June 27 (Bloomberg) -- AutoZone Inc. fell the most in more than a month after rival auto-parts retailer O’Reilly Automotive Inc. said sales growth was slower than anticipated this quarter and profit will be on the lower end of its forecast.
AutoZone dropped 4.7 percent $359 at the close in New York, for the biggest decline since May 17. The Memphis, Tennessee-based company has gained 10 percent this year.
The industry is seeing “slumping auto-parts sales trends,” David Schick, an analyst for Stifel Nicolaus & Co., wrote in an investor note today. “It makes sense with more new cars sold, tough multiyear comparisons, and the lack of a cold winter to cause parts breakage.”

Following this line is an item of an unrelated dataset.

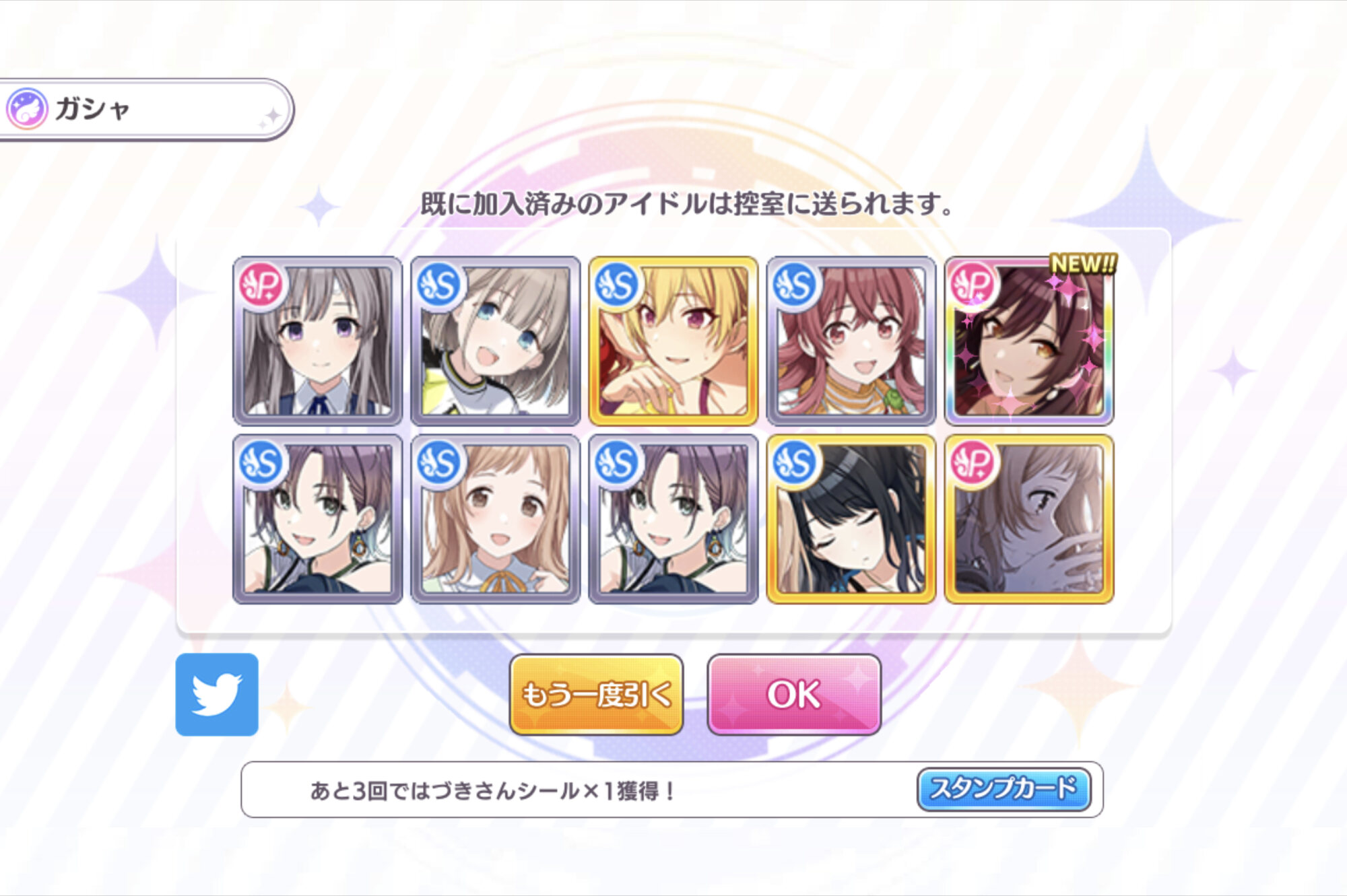Click the もう一度引く draw again button
The width and height of the screenshot is (1347, 896).
click(x=596, y=694)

O’Reilly said yesterday after the markets closed that same-store sales rose less than expected in June after a slow start for the quarter beginning in April and some improvement in May. The company expects sales on that basis, which excludes new stores, to increase as much as 2.5 percent in the period ending this month, down from a prior forecast of a maximum of 5 percent.
Profit for the second quarter will be on the lower end of the range of $1.13 to $1.17 a share, O’Reilly said in a statement. That compared with an average estimate of $1.19, according to data compiled by Bloomberg.
O’Reilly, based in Springfield, Missouri, slumped 14 percent to $82.61 for the biggest one-day drop since its initial public offering in April 1993.